====== Data records ======

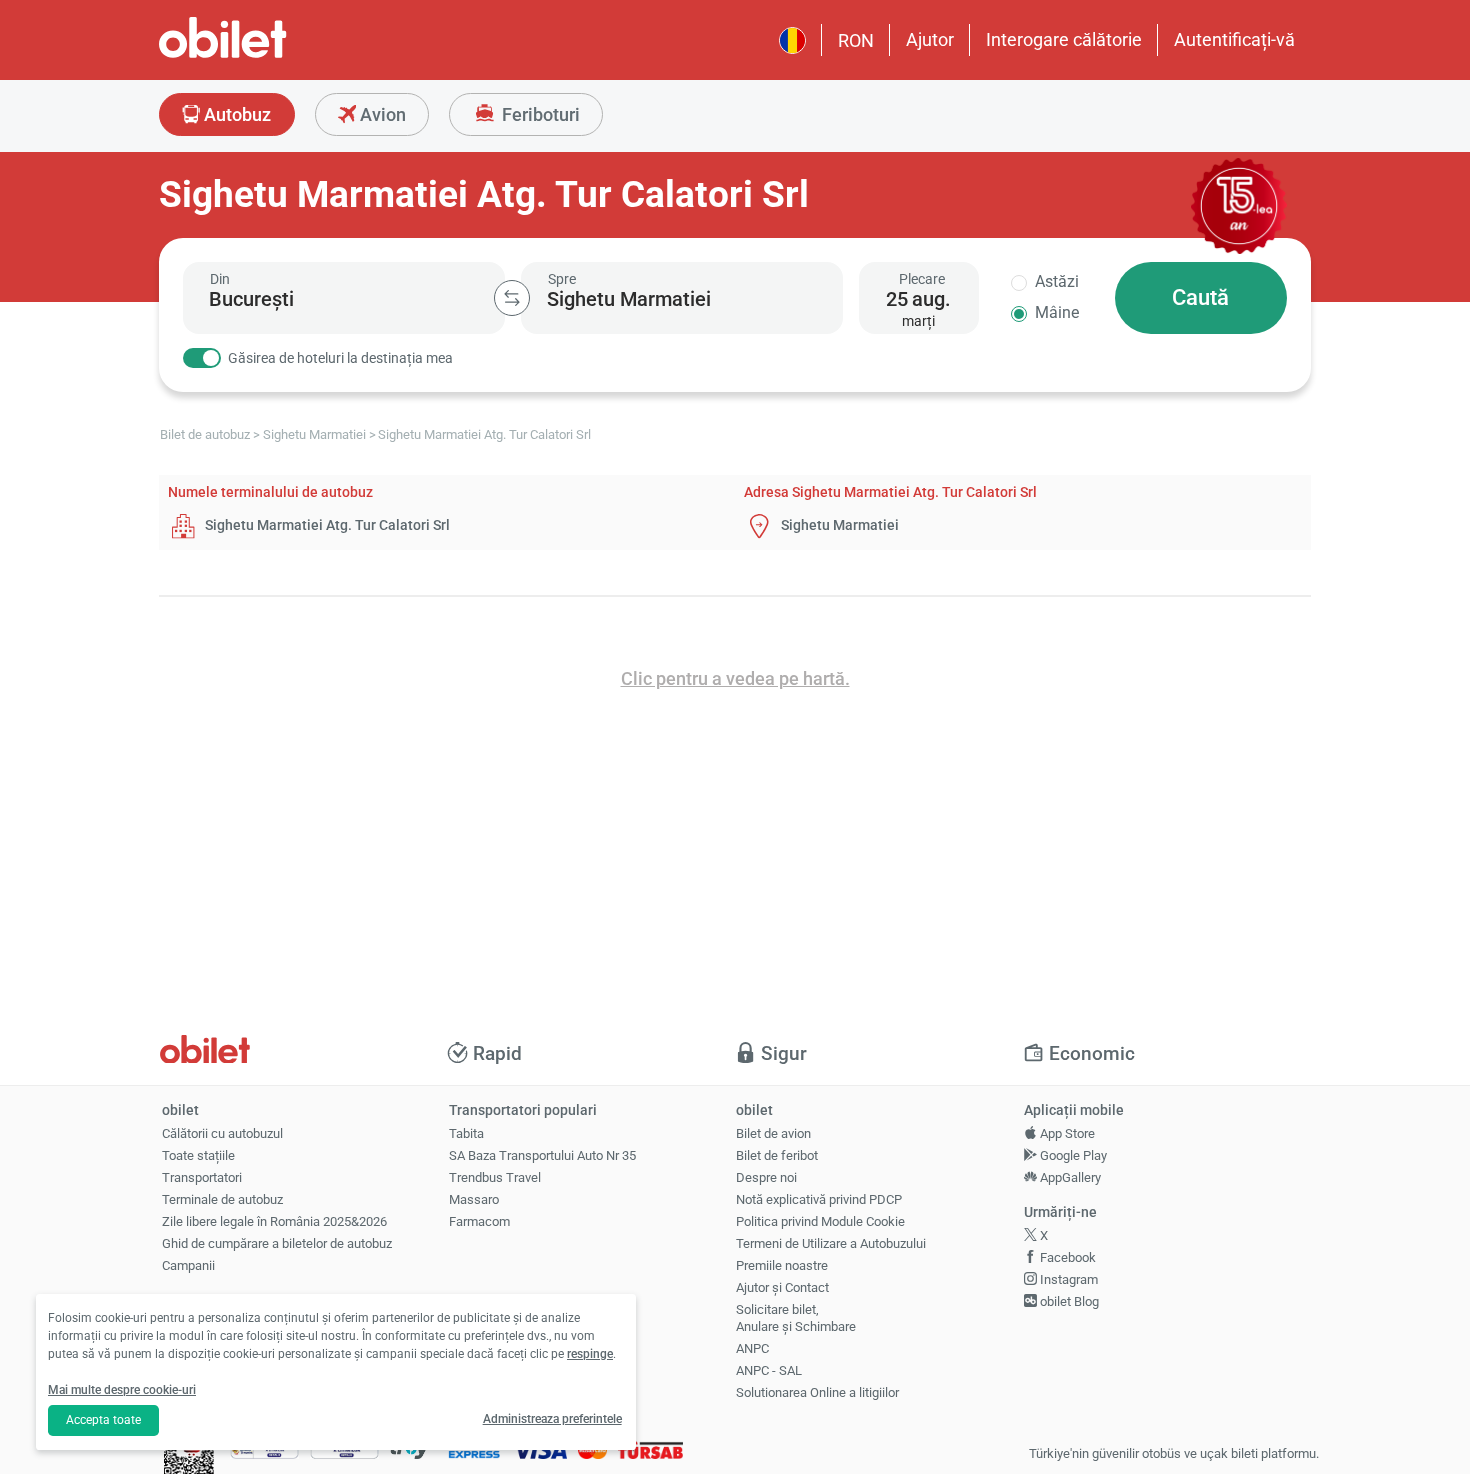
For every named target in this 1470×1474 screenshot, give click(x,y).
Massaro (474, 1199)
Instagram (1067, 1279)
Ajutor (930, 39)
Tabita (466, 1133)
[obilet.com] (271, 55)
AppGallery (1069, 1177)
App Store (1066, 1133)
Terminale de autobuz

======

> Work item: Each record should be copied exactly, and each image left out.

> Solution for this task:
For every named target in this 1470×1474 screenshot, give click(x,y).
Massaro (474, 1199)
Instagram (1067, 1279)
Ajutor (930, 39)
Tabita (466, 1133)
[obilet.com] (271, 55)
AppGallery (1069, 1177)
App Store (1066, 1133)
Terminale de autobuz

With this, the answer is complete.